DESCRIPTION OF THE TASK |
While reading the listing below, count how many lines hold the word "agent", and answer with the number only.

-- Opening Marker --

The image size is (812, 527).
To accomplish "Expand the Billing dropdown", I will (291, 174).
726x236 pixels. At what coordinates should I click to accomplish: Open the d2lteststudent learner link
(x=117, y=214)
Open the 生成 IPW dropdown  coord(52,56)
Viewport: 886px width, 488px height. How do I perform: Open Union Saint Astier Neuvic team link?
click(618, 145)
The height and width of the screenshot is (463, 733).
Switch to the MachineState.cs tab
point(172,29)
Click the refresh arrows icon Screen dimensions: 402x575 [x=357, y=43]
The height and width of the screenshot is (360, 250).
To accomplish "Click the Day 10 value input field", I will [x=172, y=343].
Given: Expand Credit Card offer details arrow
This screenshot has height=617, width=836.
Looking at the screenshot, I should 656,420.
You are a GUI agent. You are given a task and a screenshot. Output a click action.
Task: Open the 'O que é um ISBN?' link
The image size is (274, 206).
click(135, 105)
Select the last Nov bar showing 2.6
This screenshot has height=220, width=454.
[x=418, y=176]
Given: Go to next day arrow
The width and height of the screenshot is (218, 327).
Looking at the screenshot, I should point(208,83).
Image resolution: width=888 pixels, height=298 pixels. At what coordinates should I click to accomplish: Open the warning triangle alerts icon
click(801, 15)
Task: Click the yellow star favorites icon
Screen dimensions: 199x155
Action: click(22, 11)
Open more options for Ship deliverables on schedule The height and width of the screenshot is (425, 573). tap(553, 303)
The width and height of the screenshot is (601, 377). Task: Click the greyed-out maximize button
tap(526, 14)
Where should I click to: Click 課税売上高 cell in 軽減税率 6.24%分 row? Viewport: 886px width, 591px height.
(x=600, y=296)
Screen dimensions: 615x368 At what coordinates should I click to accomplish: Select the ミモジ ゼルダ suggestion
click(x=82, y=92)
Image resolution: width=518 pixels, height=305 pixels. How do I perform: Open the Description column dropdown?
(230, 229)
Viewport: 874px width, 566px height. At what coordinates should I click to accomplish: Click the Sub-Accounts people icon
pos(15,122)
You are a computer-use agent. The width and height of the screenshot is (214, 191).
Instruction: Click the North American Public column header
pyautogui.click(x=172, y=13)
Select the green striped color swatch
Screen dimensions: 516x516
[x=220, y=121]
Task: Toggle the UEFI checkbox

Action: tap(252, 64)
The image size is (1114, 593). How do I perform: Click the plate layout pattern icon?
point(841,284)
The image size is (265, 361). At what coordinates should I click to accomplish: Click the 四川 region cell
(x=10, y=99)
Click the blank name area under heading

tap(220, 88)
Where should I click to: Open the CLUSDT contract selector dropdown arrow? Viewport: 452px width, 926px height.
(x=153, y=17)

-- Closing Marker --

ANSWER SECTION |
2